THE LIFE STORY OF ORISON SWETT MARDEN, by Margaret Connolly. New York: The Thomas Y. Crowell Company. [The American Mercury, February, 1926.]
If Dr. Martin had not written his first book, said Frank A. Munsey one day, he would have been a millionaire. By Munseyan standards, praise could go no higher—and Munsey knew his man, for they were fellow-waiters in a Summer hotel back in the ’70’s and kept up friendly exchange until Marden’s death in 1924. Both sprang from the hard, inhospitable soil of Northern New England, both knew dire poverty in youth, both got somewhere a yearning for literary exercises, and both cherished an immense respect for the dollar. But though fate brought them together when they were young, they chose different paths later on. Munsey, with “Afloat in a Great City,” “The Boy Broker,” and other inspirational master-works behind him, abandoned beautiful letters for the stock market, and eventually gathered in so much money that he could afford to butcher great newspapers in sheer excess of animal spirits, as lesser men butcher clay pigeons. Marden, going the other way, abandoned the hotel business, for which he seemed to have had genius, for the pen, and devoted the last thirty years of his life to composition.
His bibliography runs to a hundred or more volumes—a colossal, relentless, overwhelming deluge of bilge. All his books have the same subject: getting on in the world.
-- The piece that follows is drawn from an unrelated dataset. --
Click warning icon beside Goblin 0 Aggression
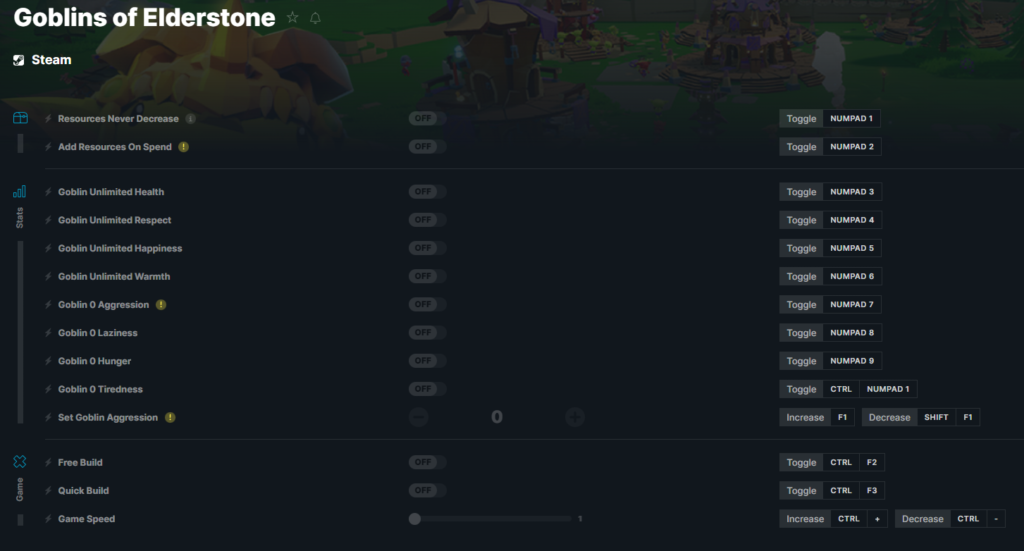The image size is (1024, 551). (x=161, y=305)

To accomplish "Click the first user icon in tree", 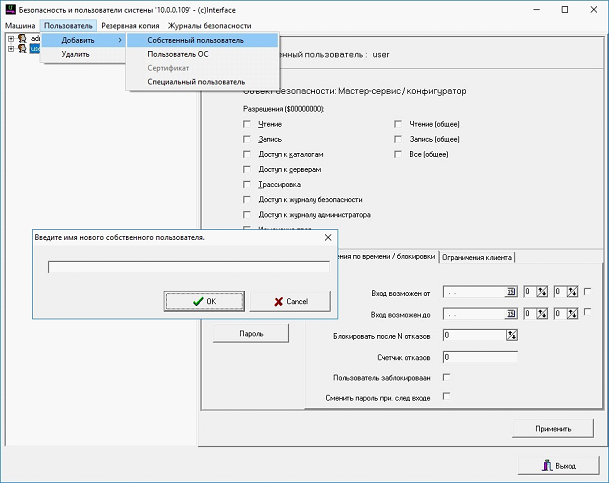I will click(x=21, y=39).

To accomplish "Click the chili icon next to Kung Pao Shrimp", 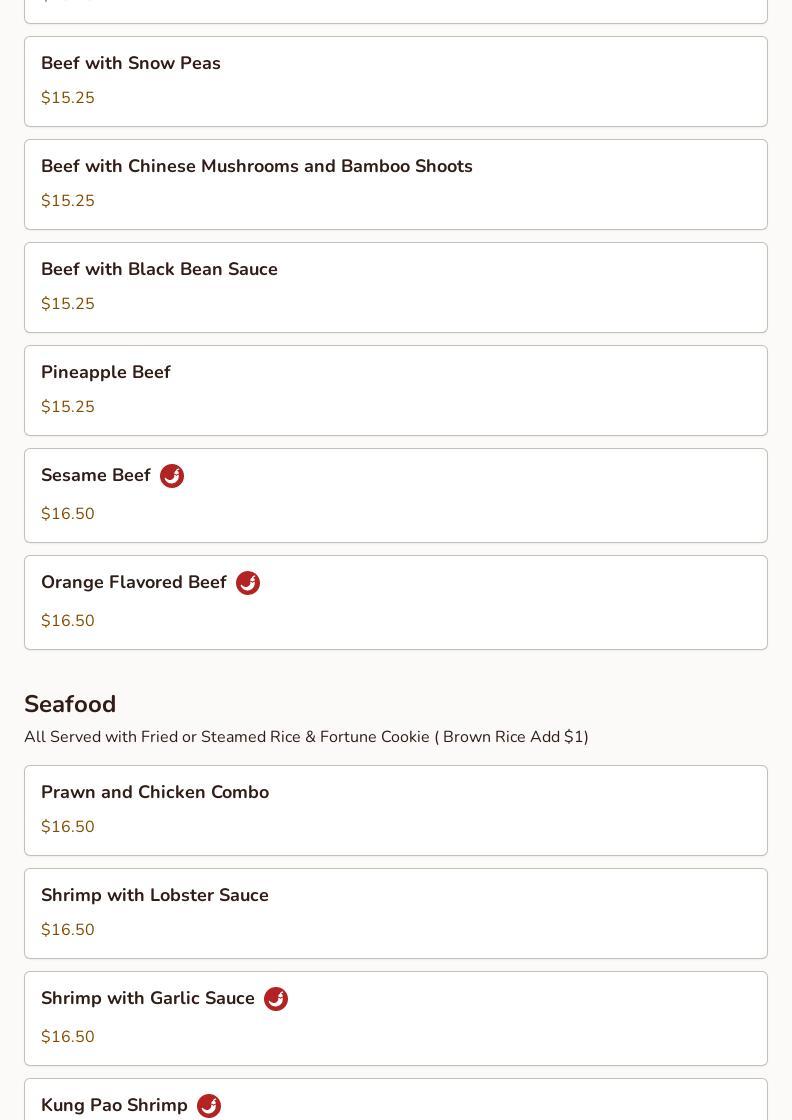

That was, to him, the only conceivable goal of human aspiration. Day in and day out, for three decades, he preached his simple gospel to all mankind, not only in his books, but also in countless pamphlets, in lectures, and in the pages of his magazine, Success. Its success was instantaneous and durable. His first book, “Pushing to the Front,” rapidly went through a dozen editions, and was presently translated into a dozen foreign languages. It remained, to the end, his best-seller, but it had many formidable rivals. Altogether, his writings in book-form must have reached a total of 20,000,000 copies, including 3,000,000 in twenty-five tongues other than English. In Germany alone he sold more than 500,000 copies of thirty volumes. He remains to-day the most popular of American authors in Europe, and by immense odds. I have encountered translations of his books on the news-stands of remote towns in Spain, Poland and Czecho-Slovakia. In places where even Mark Twain is unknown—nay, even Jack London, Upton Sinclair and James Oliver Curwood—he holds aloft the banner of American literature.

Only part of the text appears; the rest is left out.